* _Belge Alıntısı_
_ _ _ _
Türkiye'nin en iyi haber sitesi
OKAN MÜDERRİSOĞLU

Yeni tip virüs; yeni tip devlet…

Kovid19 salgını, yarattığı travmatik etkiler ve belirsizlik zinciri ile birlikte yeni tip yönetimleri, yeni tip üretimleri, yeni tip insanları; özetle "yepyeni bir dünyayı" da beraberinde getirecek.
Bazı ülkeler, küresel bulaşıcılığın yerleşik sistemleri kökten sarstığı bu zorlu ortamdan diğerlerine göre daha az hasar görerek ve hatta avantajlı çıkacak. Türkler, Almanlar, Ruslar, Japonlar, Çinliler… Geçmişi savaşlarla yoğrulmuş, yıllarca bedel ödemiş toplumlar, genetik şifrelerine işlemiş kodları sayesinde krizlere hazırlık ve risklere karşı koyma becerilerini sahaya yansıtmaya başladılar bile. Amerikalılar ise üniversiteleri ve ar-ge kapasiteleriyle koronavirüsün ilacını piyasaya sürmeye çalışarak rekabetçi güçlerini korumayı deneyecek.
_ _ _ _
* _Toplanan Veriler_
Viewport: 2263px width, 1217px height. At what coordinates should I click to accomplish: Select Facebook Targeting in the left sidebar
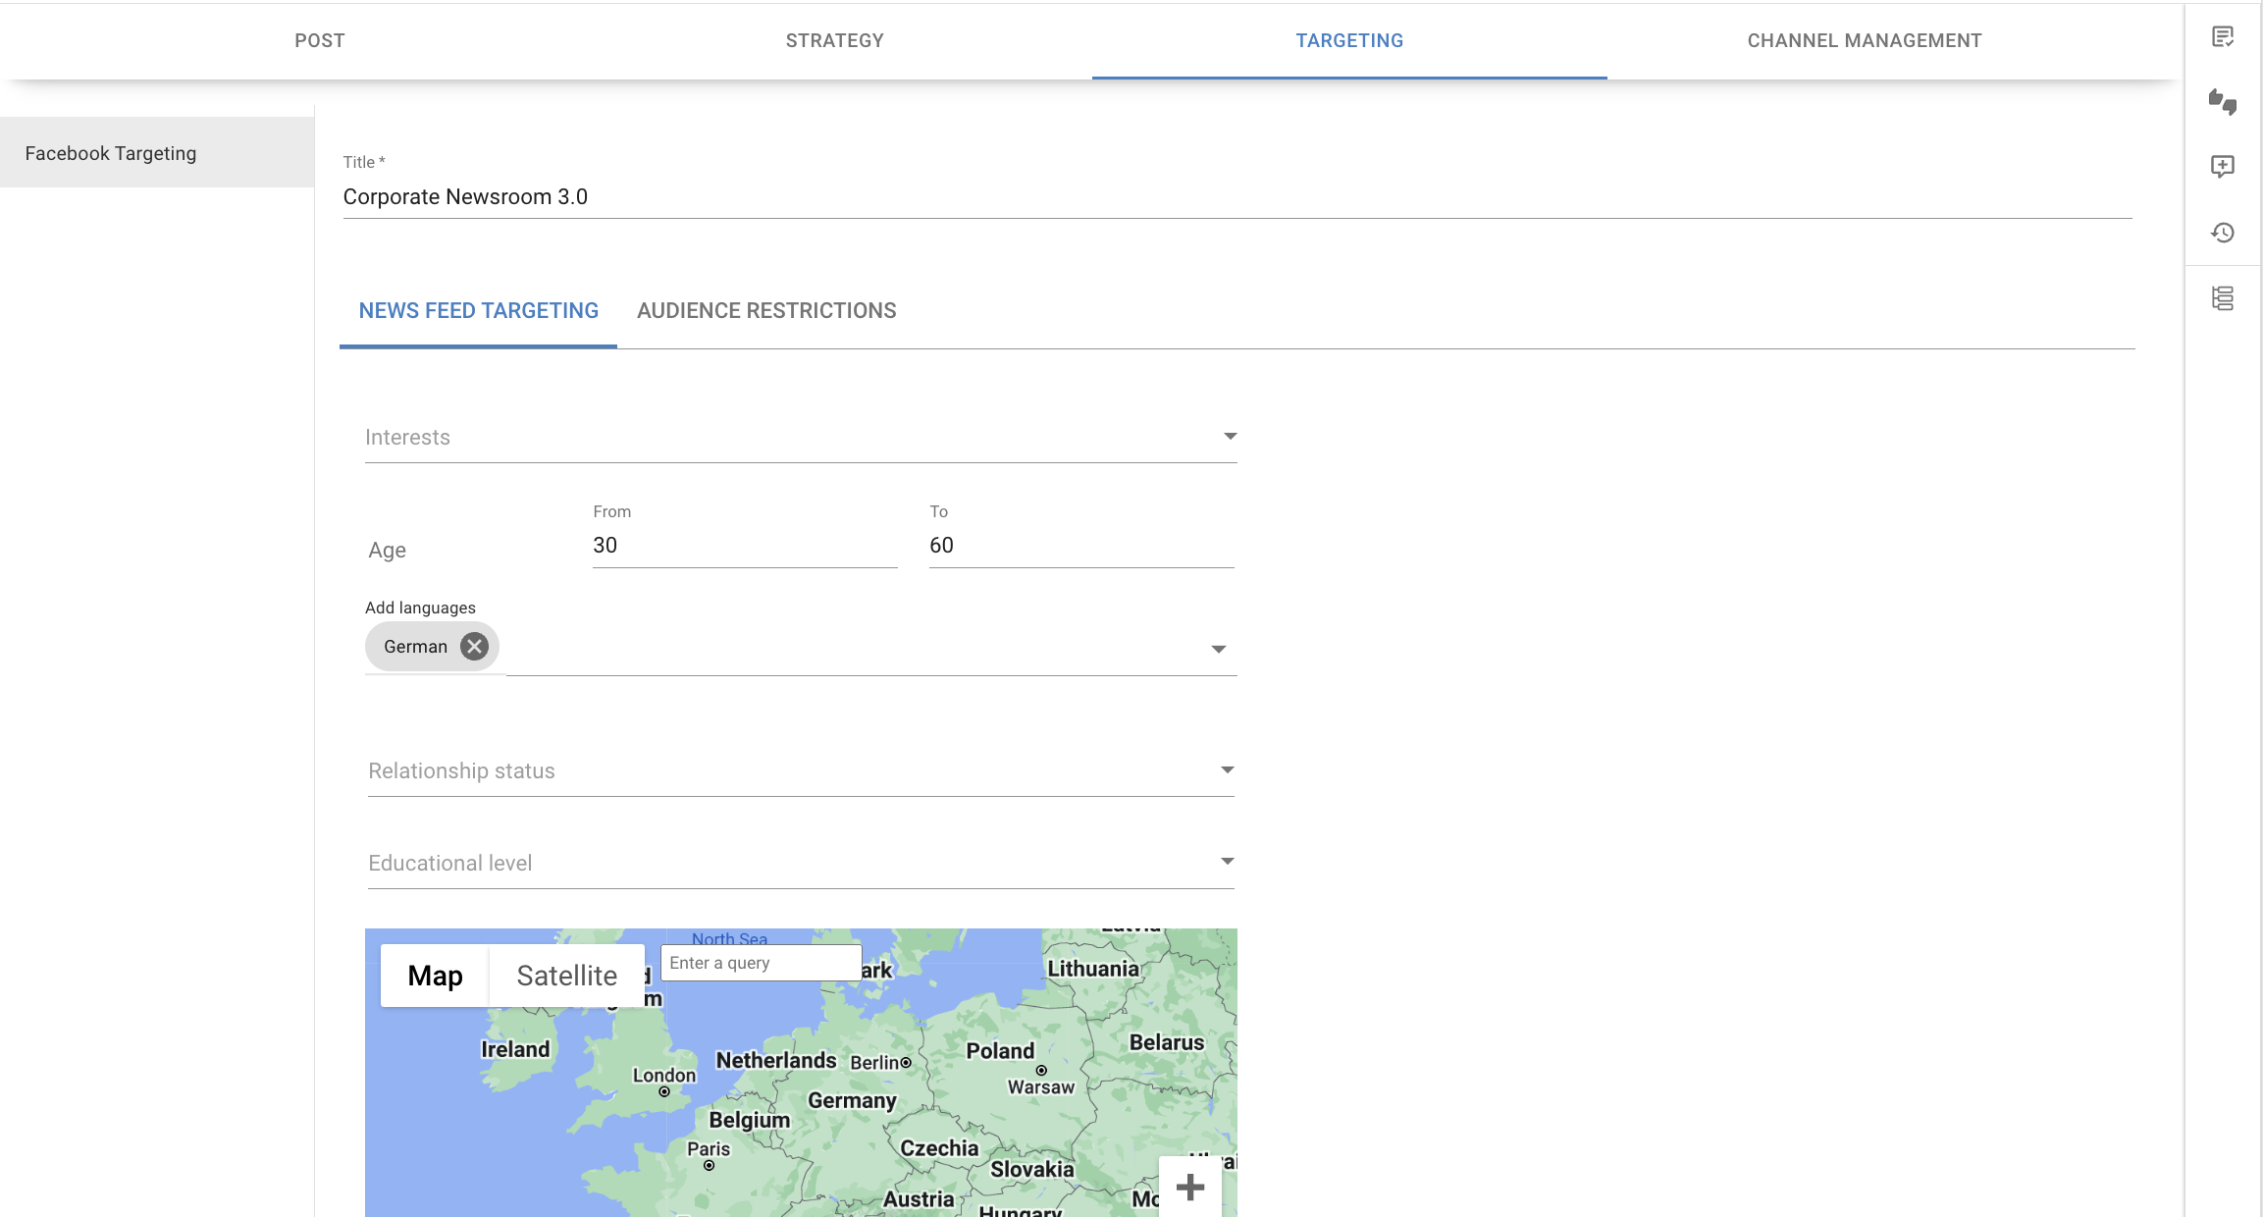click(110, 152)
_ _ _ _
* _Çözülecek Problem_
Belge alıntısında zorlu ortamdan diğerlerine göre daha az hasar görerek çıkacağı söylenen halkları metindeki sırayla yazın.

* _Yazılı Yanıt_
Türkler, Almanlar, Ruslar, Japonlar, Çinliler